3. Cultural Associations related to River Activities(Marine Schools, similar):
A. Goals: increased access to the river to intensify connections further along the banks.
B. Upcoming interventions planned to date: none.
4. Naval yards:
A. goals: Enlarge and reinforce their economic status, (through the construction of sail boats and luxury craft)
B. Upcoming interventions planned to date: the last open area was purchased to make another naval yard, in effect blocking all access to the river.
5. Cycling Associations:
A. Goal: a cycle path that would cross the site and permit pleasure access to the Ostia Ponente area.
B. Upcoming interventions planned to date: none.
6. HOMELESS:
A. Goal: to live in the place of their choice, without being disturbed.
B. Upcoming interventions planned to date: spontaneous interventions, throughout the site, leaving traces, evidence of their presence.

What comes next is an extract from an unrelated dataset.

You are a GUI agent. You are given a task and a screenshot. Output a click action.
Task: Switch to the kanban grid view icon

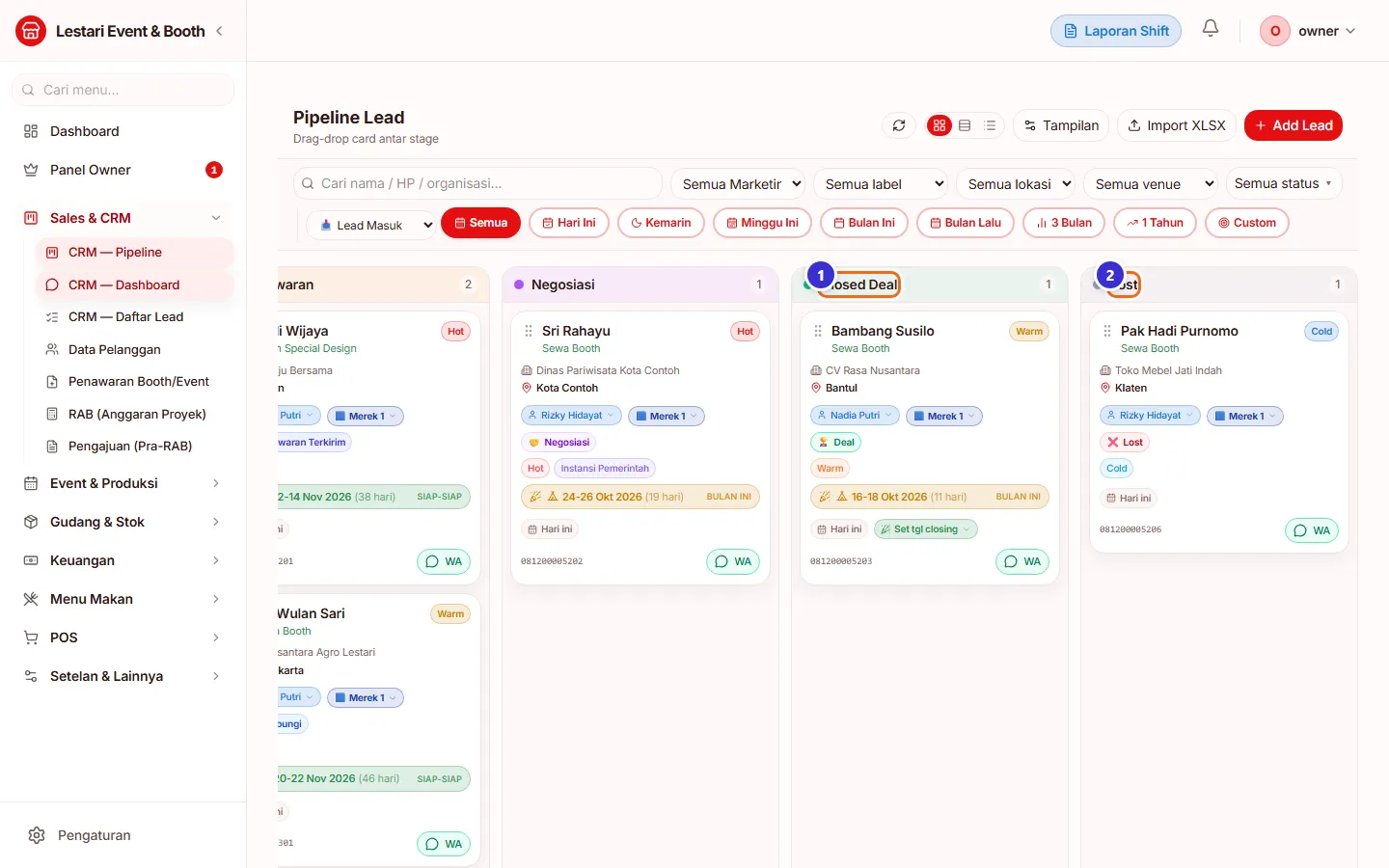pos(940,125)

7. LIPU (BIRD WILDLIFE CONSERVANCY):
A. Goal: Transform the area into a Natural Oasis. B. Upcoming interventions planned to date: phased series of interventions, several complete, and in the process of completion.
8. Local Inhabitants:
A. Goal: Create a more consolidated relationship with the River, and with numerous areas of “memory” that are part of the site, (Michelangelo’s S. Michele Tower, the Lipo Park, the port, the fishing village, natural preserves),
B. Upcoming interventions planned to date: none.
9. Students:
A. Goals: to be defined
B. Upcoming interventions planned to date: Hop, 10-11 October 8, 2008
10. Marina port:
A. Goals: to be defined
B. Upcoming interventions planned to date: none.
11. PASOLINI Culture Park
A. Goal: To be defined
B. Upcoming interventions planned to date: the development of the Park has been assigned to LIPO
12. Local Associations:
A. Goals: to bring attention to the unusual characteristics of the territory, its history, cultural and recreational landmarks, and potential.
B. Upcoming interventions planned to date: none.